Lay the groundwork

Research by Pinsent Masons has revealed that energy technology bolt-ons will underpin the future of the global energy industry as companies respond to the seismic shift in electricity distribution and supply, consumer demand and to capitalise on the smart energy revolution.


Research by Pinsent Masons has revealed that energy technology bolt-ons will underpin the future of the global energy industry as companies respond to the seismic shift in electricity distribution and supply, consumer demand and to capitalise on the smart energy revolution.

The survey of 250 senior executives at Asia Pacific and EMEA-headquartered energy and energy investment companies showed that 90 per cent of energy companies are actively seeking a smart energy technology joint venture or acquisition.

Pinsent Masons says this signals a step change for the global energy industry as companies strive to keep up with the rapid pace of change in consumer energy consumption behaviour, shifts in government policy and to improve security of supply.

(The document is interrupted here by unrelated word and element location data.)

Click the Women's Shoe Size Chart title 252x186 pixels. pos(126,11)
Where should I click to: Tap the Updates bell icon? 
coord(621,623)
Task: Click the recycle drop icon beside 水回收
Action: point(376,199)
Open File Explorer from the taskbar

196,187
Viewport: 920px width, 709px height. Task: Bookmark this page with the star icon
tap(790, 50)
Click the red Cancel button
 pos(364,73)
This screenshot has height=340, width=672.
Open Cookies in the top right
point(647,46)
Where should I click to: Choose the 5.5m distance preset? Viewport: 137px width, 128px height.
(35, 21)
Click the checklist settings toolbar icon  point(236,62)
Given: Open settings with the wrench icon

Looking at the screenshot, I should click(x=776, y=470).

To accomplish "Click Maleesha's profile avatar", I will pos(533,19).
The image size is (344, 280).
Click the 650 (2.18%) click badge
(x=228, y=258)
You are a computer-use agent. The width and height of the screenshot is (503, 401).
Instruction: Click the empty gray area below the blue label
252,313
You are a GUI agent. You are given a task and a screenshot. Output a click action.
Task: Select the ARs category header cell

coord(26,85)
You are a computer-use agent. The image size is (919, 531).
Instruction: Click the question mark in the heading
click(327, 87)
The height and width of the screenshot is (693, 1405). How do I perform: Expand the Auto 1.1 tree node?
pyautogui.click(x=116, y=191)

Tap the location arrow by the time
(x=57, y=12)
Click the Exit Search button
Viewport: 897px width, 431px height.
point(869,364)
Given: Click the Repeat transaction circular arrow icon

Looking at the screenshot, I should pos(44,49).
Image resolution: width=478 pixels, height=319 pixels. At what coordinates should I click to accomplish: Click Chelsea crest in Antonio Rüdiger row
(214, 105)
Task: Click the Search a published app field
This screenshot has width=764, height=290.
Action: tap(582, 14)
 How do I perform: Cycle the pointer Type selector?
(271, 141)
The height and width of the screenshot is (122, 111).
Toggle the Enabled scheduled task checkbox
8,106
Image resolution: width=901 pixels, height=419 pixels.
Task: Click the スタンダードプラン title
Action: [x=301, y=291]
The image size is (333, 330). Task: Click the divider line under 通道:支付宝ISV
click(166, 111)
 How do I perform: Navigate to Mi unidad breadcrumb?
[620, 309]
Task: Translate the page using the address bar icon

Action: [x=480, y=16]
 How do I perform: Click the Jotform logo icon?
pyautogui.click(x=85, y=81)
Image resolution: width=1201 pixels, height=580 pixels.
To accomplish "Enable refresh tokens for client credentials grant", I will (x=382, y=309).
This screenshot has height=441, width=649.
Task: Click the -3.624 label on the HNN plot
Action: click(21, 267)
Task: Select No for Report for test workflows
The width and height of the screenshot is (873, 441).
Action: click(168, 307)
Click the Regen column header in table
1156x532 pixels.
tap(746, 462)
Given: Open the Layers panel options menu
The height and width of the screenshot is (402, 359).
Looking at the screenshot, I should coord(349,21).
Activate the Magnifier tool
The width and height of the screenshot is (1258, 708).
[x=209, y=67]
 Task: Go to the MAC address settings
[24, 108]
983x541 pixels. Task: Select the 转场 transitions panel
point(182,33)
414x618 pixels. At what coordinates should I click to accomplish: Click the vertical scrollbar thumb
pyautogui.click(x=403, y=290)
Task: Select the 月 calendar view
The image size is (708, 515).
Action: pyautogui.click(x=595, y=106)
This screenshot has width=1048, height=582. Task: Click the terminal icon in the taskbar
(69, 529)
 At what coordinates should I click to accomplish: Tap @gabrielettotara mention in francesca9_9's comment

The findings of Hungry for change: Investing in a smarter energy future show investors and energy companies prioritising smart meters, new methods of harnessing surplus power and in-house development of data analytics technology within the next two years while cloud management systems and virtual power plants will see a surge of investment in six years.

Research also found 85 per cent of respondents expect M&A to increase in the next 12 months, with Germany, China and the UK revealed as the top three target countries for smart energy investment for energy companies and investors.

Energy partner at Pinsent Masons, Ian McCarlie, added: “Cloud-based management and virtual power plants are high on the agenda, but this is the destination not the starting point. The groundwork must be laid with investment into smart meters, battery storage and data analytics to build a sustainable, resilient and profitable energy industry.”